Removed or deleted government information.
As I have eluded before, any content on social media platforms is incredibly tenuous and temporary by nature. As a law librarian and an assiduous legal researcher, this is one of the major problems I see when important government information finds itself solely on these platforms. What a lot of people tend to forget is that social media platforms are private third-party vendors which do not have preservation of public information as one of their company goals. Therefore, the task and hard work of preservation and archiving and ultimately access and use for legal research sometimes fall on external institutions.
The inaccessibility of any type of government information on social platforms becomes a major problem when this content is removed or deleted for whatever reasons. Having that in mind, the US National Archives has done incredible work at capturing and preserving numerous presidential social media accounts both from the previous Obama and Trump administrations. For legal researchers, the ability to access and use this government information has been significant and relevant to their work. However, this has proven not to be enough considering Trump’s controversial and at times deleted or removed tweets. For those of you interested in searching all of Trump tweets, there is also the Trump Twitter Archive.
The Internet Archive has also contributed to this conversation with its Archive-It service. Here you can find collections in particular topics, public and private institutions archiving and making public information available and much more. This is an incredibly powerful source of information for both current and future researchers.

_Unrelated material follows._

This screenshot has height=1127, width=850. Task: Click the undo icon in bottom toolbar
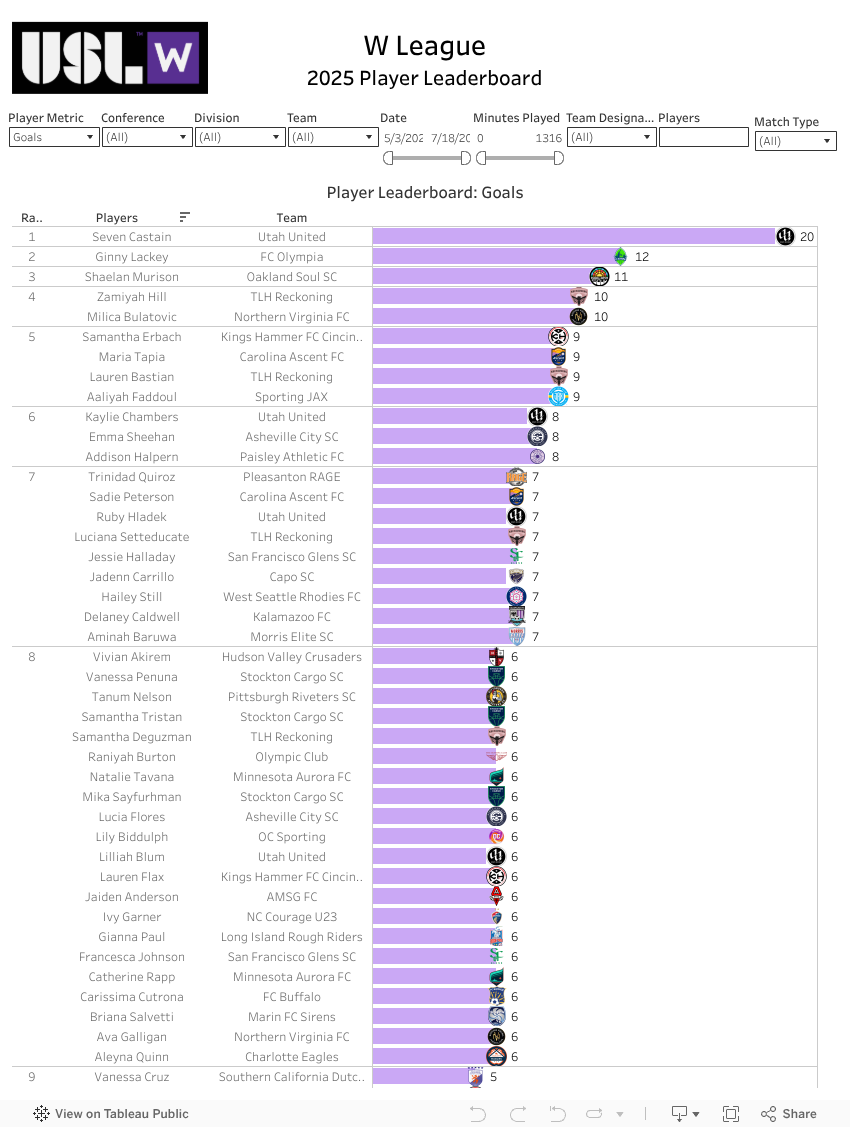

The trend of government agencies and elected public officials sharing government information and heavily using social media is only going to further increase in the coming decades. More importantly, the amount of government information solely located in social media platforms will also increase. Legal researchers need to learn how to incorporate social media platforms as tools in their research strategies, especially for those pursuing government or legislative research. This is a conversation to be continued.
 Knight First Amendment Institute at Columbia University v. Trump, No. 18-1691 (2d Cir. 2019).